Teaching Maths Another Way

I was watching a mathemagic show the other day (that's a magic show in which the magician does multiplications in his head faster than you can do them on the calculator). Right at the end, the performer revealed to the audience the trick he used to square 57683 (i.e., to multiply 57683 by itself). It's not a trick in the magical sense of the word, it's a formula for calculating (x+y) to the power of 2, which we all learned in high school, except he figured a way to make it useful beyond the final exam.

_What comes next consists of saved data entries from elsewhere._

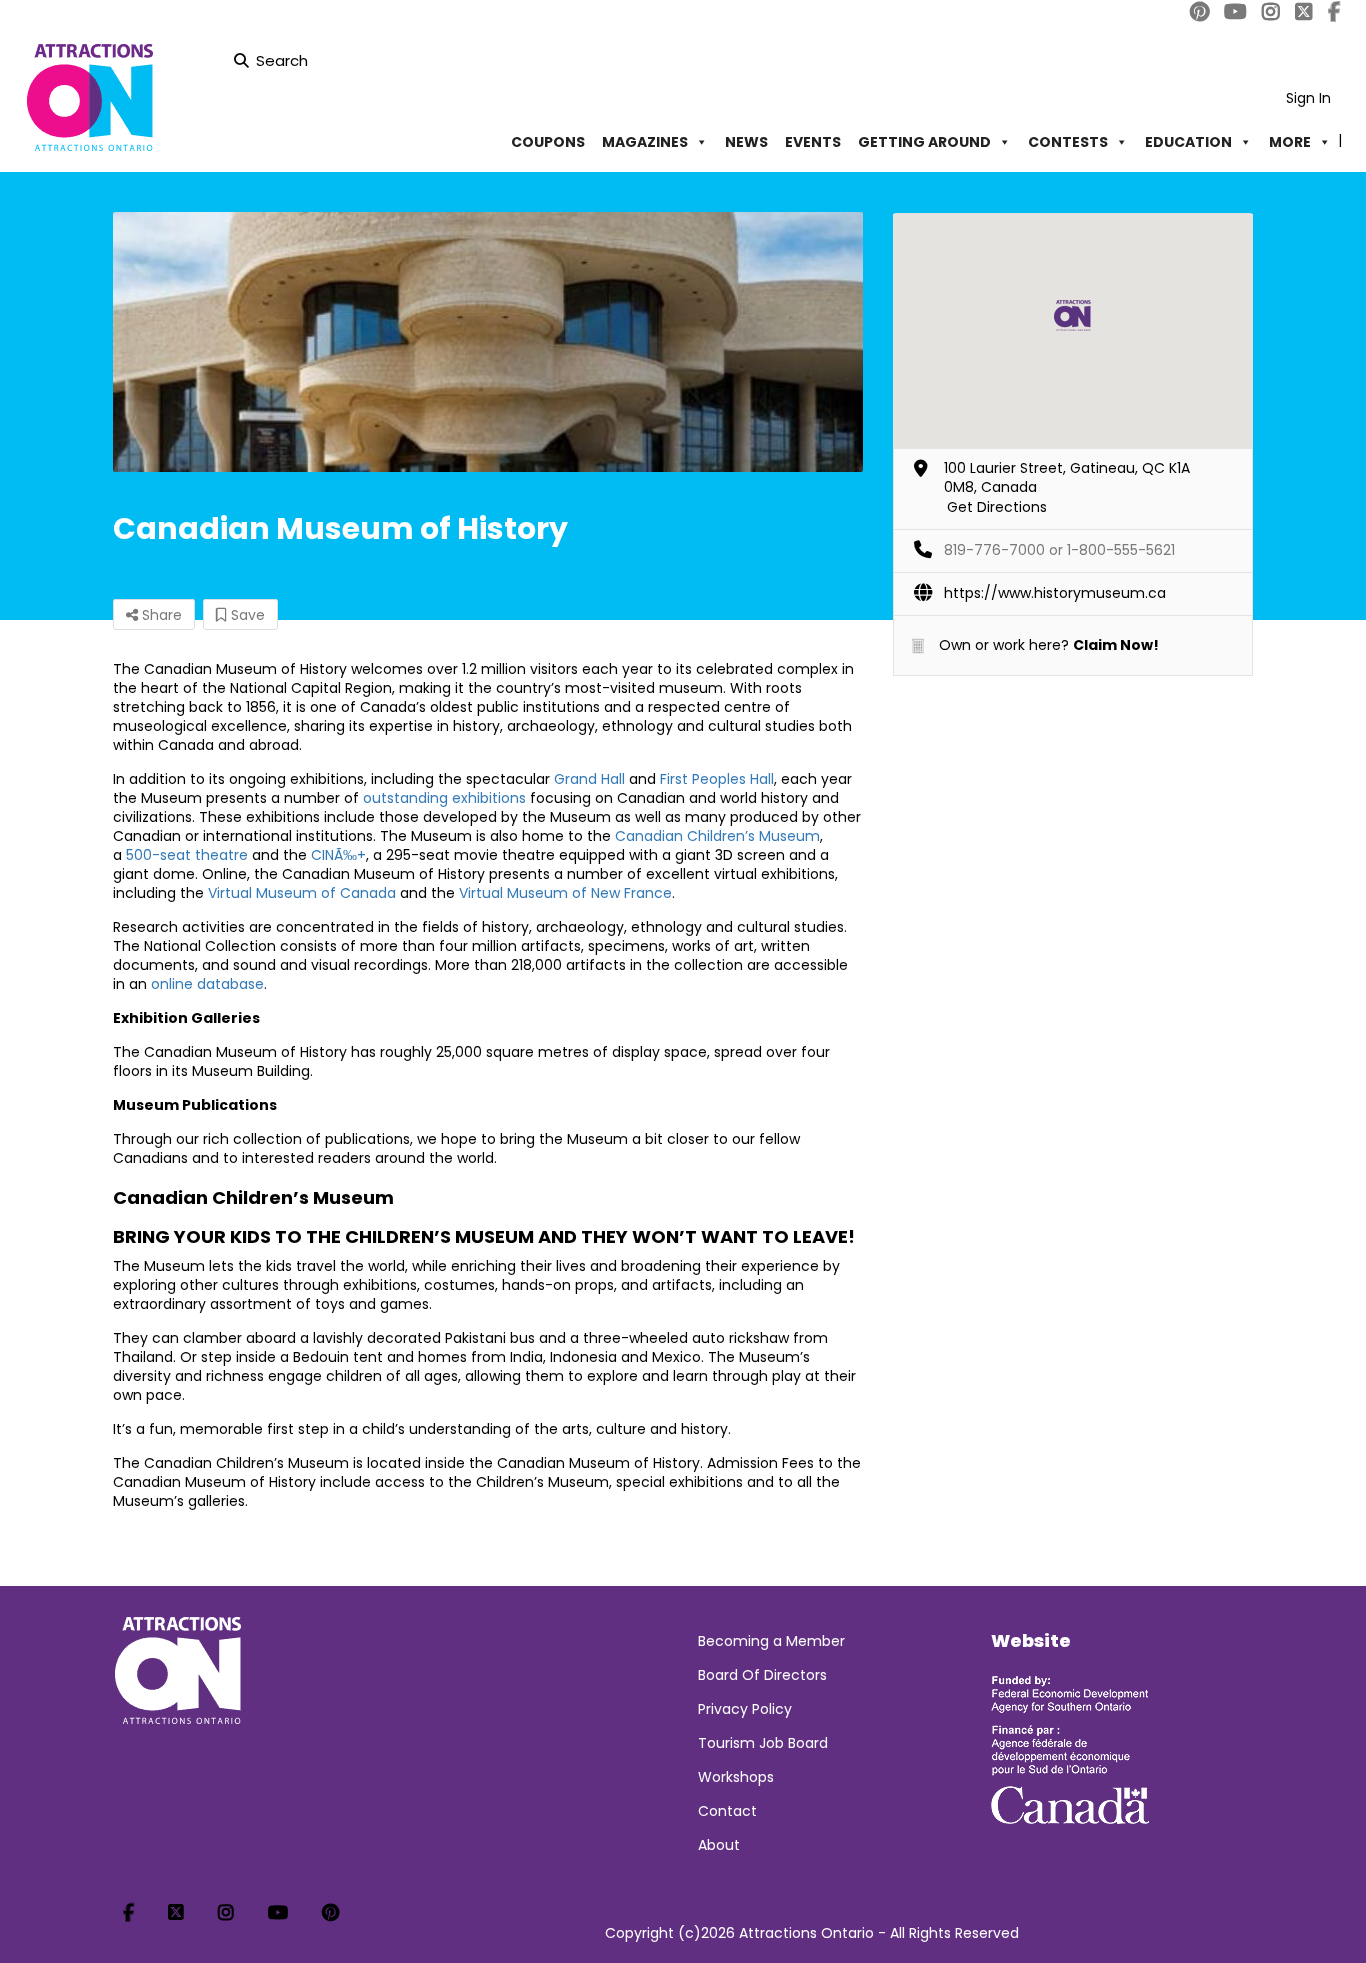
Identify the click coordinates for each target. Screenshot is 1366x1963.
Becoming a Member (771, 1641)
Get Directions (997, 507)
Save (246, 615)
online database (207, 984)
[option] (488, 342)
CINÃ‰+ (338, 855)
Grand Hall (589, 779)
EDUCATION (1188, 142)
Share (160, 615)
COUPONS (548, 142)
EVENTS (813, 142)
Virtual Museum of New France (565, 893)
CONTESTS (1068, 142)
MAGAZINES (645, 142)
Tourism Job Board (763, 1743)
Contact (727, 1811)
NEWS (746, 142)
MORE (1290, 142)
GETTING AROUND (924, 142)
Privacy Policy (745, 1709)
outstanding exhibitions (444, 798)
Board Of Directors (762, 1675)
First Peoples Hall (717, 779)
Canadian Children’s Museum (717, 836)
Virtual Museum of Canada (302, 893)
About (719, 1845)
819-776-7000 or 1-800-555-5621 (1059, 550)
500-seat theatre (187, 855)
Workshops (736, 1777)
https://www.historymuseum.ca (1055, 593)
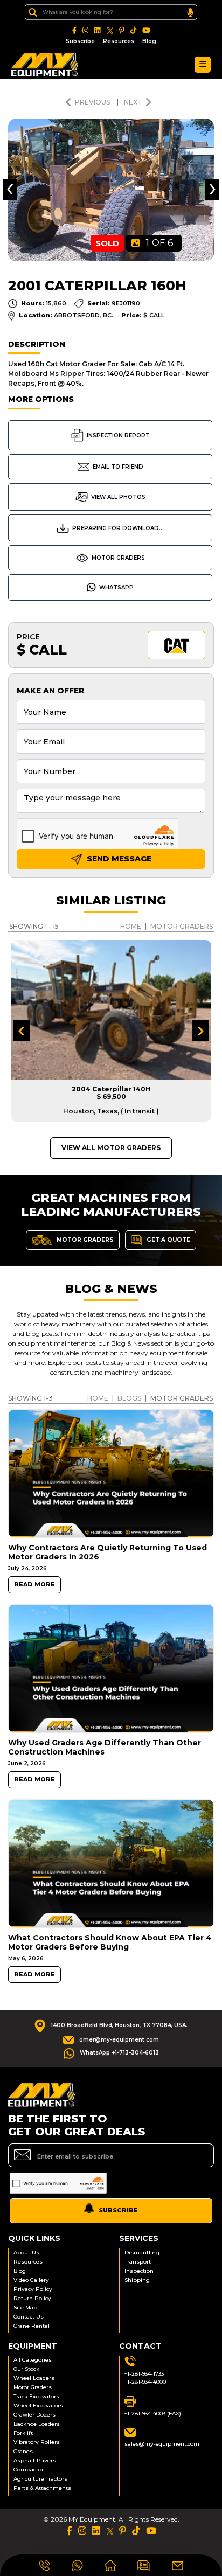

So many of us learn to ace the test without thinking of everyday applications for the things we learn. Isn't it a sign that we should change the way we teach? Remove the notion that math is the same as learning to do sample problems or calculating answers. Maths should be about solving problems, turning an unknown problem into a known one, thinking what data you need instead of having it supplied on a plate. Maths should be about tricks like the ones the "mathemagician" used to break down the problem into manageable chunks.

Not many Western schools teach the Vedic Maths of simplifying calculations, for example, and yet there is something inherently beautiful about the fact that the square of a two-digit number that end in 5 is always the product of the first digit and one more than the first digit, followed by 25. For example, the square of 75 is (7x8) followed by 25, or 5625.

Or the trick for multiplying by 11 (see tutorial 6). This is not calculating - this is playing with patterns.

In another excellent video clip, Dan Meyer suggests how to make maths problems more challenging and more fun for our students. TV has trained us that any problem can be solved  “in 22 minutes, with three commercial breaks and a laugh track”, and his dream is to teach a patient way of solving problems.

For sure, not every learning style is suited to patient problem solving. Not every student will have a natural ability to perform complex calculations in their heads. But if these ideas improve the school experience for even one student, they are worth trying.